7. Finalize Documentation
All paperwork for the employee’s exit should be finalized before their last day. That includes documentation relating to benefits, payroll, severance, open contracts, NDAs, and much more. Trying to get this squared away after an employee has left is going to be near impossible, so it’s best to get it done now.
Create an Offboarding Package
Rather than waiting until employees are ready to leave and announce their intentions, you should have an offboarding documentation package in place. At the very least, a template should be created so that it’s quick and easy to get a completed package out to your exiting employees. It speeds up the process but also ensures you can get the documentation completed before they leave for good.
8. End Licensing
There’s no reason to continue paying for applications or services no longer needed after an employee takes their leave.

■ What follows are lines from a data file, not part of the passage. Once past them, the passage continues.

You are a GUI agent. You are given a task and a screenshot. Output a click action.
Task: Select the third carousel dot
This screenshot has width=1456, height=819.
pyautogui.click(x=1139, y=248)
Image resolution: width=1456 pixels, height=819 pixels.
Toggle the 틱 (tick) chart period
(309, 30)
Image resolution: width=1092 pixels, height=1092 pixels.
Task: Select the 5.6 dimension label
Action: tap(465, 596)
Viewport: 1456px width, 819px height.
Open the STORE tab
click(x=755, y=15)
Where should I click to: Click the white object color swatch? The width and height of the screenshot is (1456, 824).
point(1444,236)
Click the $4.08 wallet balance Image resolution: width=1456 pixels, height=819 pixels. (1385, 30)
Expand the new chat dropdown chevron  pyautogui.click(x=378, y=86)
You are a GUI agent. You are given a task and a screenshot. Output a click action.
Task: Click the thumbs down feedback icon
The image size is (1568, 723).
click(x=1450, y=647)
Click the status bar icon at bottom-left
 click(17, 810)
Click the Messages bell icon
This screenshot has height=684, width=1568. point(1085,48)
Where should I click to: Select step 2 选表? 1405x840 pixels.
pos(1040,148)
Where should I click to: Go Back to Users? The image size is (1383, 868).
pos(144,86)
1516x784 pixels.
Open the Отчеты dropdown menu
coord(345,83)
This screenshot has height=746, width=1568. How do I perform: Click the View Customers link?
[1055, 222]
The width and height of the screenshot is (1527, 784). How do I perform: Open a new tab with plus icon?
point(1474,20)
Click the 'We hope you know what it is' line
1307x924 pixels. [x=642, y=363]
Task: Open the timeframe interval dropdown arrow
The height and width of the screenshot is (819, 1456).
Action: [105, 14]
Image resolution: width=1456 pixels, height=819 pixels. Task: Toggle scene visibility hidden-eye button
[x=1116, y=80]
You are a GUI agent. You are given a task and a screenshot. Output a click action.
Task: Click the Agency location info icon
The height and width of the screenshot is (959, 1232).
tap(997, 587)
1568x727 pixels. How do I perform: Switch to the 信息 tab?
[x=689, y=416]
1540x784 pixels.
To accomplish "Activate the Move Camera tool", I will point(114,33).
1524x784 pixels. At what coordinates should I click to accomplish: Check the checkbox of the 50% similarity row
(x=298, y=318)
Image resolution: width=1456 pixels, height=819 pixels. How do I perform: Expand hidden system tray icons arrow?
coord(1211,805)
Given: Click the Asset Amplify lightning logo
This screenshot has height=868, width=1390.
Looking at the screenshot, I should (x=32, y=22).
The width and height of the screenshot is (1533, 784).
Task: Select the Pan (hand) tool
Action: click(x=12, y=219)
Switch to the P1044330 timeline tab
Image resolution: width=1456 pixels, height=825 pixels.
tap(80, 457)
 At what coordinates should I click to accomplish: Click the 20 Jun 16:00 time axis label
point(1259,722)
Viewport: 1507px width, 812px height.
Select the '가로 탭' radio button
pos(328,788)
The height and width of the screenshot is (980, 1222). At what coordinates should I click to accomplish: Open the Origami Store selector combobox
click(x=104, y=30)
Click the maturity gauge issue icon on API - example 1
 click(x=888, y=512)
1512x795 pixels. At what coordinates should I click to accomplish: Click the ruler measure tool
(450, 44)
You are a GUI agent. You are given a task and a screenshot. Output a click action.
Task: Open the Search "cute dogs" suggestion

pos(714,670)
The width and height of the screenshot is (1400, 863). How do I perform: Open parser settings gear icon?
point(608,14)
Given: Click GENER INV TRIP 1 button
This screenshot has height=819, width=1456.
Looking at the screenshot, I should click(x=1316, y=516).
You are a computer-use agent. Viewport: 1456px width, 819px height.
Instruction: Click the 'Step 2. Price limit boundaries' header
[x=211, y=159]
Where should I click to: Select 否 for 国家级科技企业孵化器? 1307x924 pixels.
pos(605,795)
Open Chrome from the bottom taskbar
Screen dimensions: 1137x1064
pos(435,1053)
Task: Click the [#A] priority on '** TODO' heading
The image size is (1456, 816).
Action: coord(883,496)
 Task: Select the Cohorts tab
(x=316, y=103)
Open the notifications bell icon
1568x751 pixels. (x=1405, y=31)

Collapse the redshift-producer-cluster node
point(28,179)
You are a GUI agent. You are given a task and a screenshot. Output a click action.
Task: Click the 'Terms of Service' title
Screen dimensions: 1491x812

Some tools tack on extra costs for each user who has access, regardless of whether or not they’re active.
Automating this process for SaaS applications above all will save money, improve security and maintain a clean, minimal roster of user accounts. Licenses can be removed or nullified for things like Office 365, Google and other services, and there’s almost no reason it needs to be handled manually.
Make It a Positive Experience
A theme you might have picked up on throughout this guide is that the offboarding process should be positive. Even though the employee is leaving, it doesn’t make sense to ruin their sentiment about a company. The exit process should be handled ethically and respectfully, and in a way that protects both parties — not just the company. Plus, you want your employees, even the ones leaving, to talk positively about their experiences. Over time, this has a huge impact on how your brand is perceived.
It is, however, critical that security is handled appropriately, which means restricting access to any and all systems, recovering company equipment and hardware, and ensuring the employee understands their role. Collecting feedback after someone leaves is also necessary to further improve the process for the better.